- As video games became more popular, and made more money, more time was put aside to ‘script’ games
- Cut scenes began to emerge, providing players with informative cinematic transitions between game sections
- “CUTSCENES ARE […] USED AT VARYING INTERVALS THROUGHOUT MANY GAMES, TO FORWARD THE STORYLINE AND TO ENTICE OR REWARD PLAYERS WITH SEQUENCES OF SPECTACULAR.” (KING & KRZYWINSKA, 2002, P.142-143)
- Developers began to base video games on Hollywood Blockbusters, for example E.T. the Extra Terrestrial (Atari, 1982)
- Video games started out without any form of narrative, for example Pong (Atari, 1972)
- One of the first massively successful video games to implement a typical protagonist/antagonist narrative was Super Mario Bros. (1985, Nintendo)
- Nowadays, plot is an essential part of the modern video game industry
A apparent difference between games and film is the feature of player participation. Modern games involve plentiful cinematic experience, which is made more complex by the way games are engaged with by the player. Interactivity is key in the games sphere. Both mediums are fundamentally in different positions – Films ability to time the progression of the narrative plot which maximises its impact. Games construct narrative by allowing the player to explore and uncover narrative by exploring and completing sections of a game.
“Games are, generally, much more demanding forms of audio-visual entertainment: popular, mainstream games require sustained work of a kind that is not usually associated with the experience of popular, mainstream cinema.” (King & Krzywinska, 2002. p.23)
Narrative is central to the experience and construction of film. With the lack of interactivity within film means that those involved within the creation of a film; writers and directors have complete control over the progression of narrative and how it unfolds, divulging narrative content occurs only when the director intends.
Developers within the game industry seek to portray compelling narrative within their games, developers seek inspiration from the film industry and integrate many techniques into their games.
Despite their differences, games and film share similarities. Both art forms embrace and learn from each other In terms or narrative and visual aesthetics.
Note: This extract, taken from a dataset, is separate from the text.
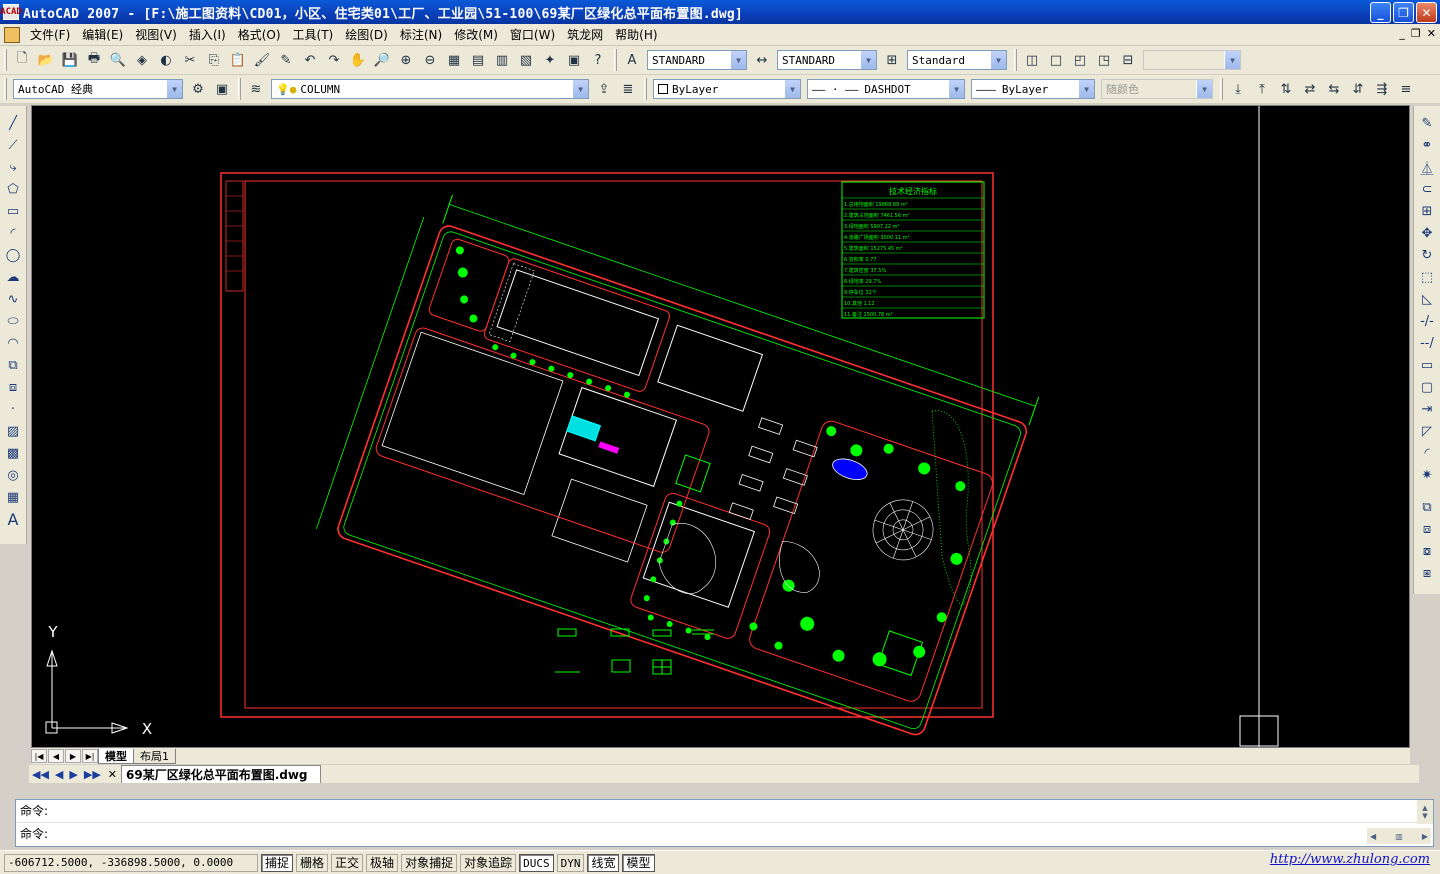  I want to click on bring-above-icon: ⧇, so click(1427, 552).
Films such as Saving Private Ryan (1998) have clearly influenced games series’ such as Medal of Honor (1999-2012) and the flourishing Call of Duty series (2003-2012)
Will Brooker states in Videogames and the “Cinematic” ,“Games continue to simulate mediated experience is underscored by the way they digitally recreate the view through a camera lens, rather than the human eye.” (Brooker, 2009, p.126)
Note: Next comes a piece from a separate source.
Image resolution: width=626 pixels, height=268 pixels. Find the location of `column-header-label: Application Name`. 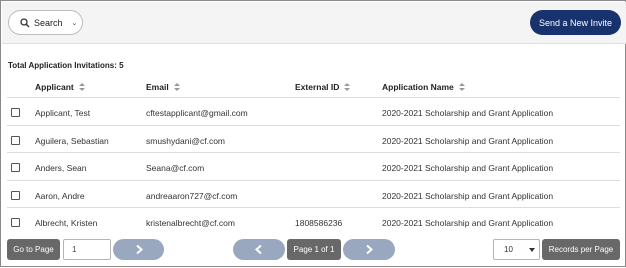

The presence of the camera is predominant in Max Payne 3, as lens flare is used throughout the game, with familiar thematic and visuals to create distortion and represents how Max see’s the world, these techniques are also dominant in Man On Fire (2004) Both Man on Fire and Max Payne 3 (2012) use on screen text for style and to place emphasis in terms on highlighting important segments.
Camera techniques and other cinematic conventions are also evident in the first Max Payne game; players navigate through a part of the game where players are immersed in a dark nightmare where a fish-eye lens is used to showcase Max’s drug hallucinations.
Max Payne (2001)
- Influenced by Hong Kong action cinema genre, mostly the work of John Woo and Film Noir
- First game to incorporate bullet time effect which was popularised in The Matrix (1999)
Even though the Film noir period ended in the late 1950’s, the style and characteristics still influences modern Hollywood films, not only does the classic film noir period inspire films, but also games too, which is evident in Max payne through characterizations such as obscure camera angles, low-key lighting and deep dark shadows. Another aspect from the classic noir period that is heavily predominant throughout the max payne series is non-linear plot lines and the use of flashbacks. Stories regarding crime from the perspective of the investigator is featured in classic film noir film’s such as Double Indemnity(1944) these crimes normally consist of crimes of passion such as murder which is also the case throughout the Max Payne series. Protagonists moral judgement is questionable in classic noir films which is also the case in Max Payne, characteristics of Max Payne include being mentally unstable and requires Max to be involved with criminals in order to get answers over his murdered family and seek revenge.
King, G. and Kryzwinska, T. (2002) Screenplay: Cinema/videogames/Interface. 1st ed. London: Wallflower Press.
Brooker, W. (2009) Camera-eye, cg-eye: videogames and the “cinematic”. Cinema Journal [online]. 48 (3), pp. 112-128. [Accessed 28 April 2013].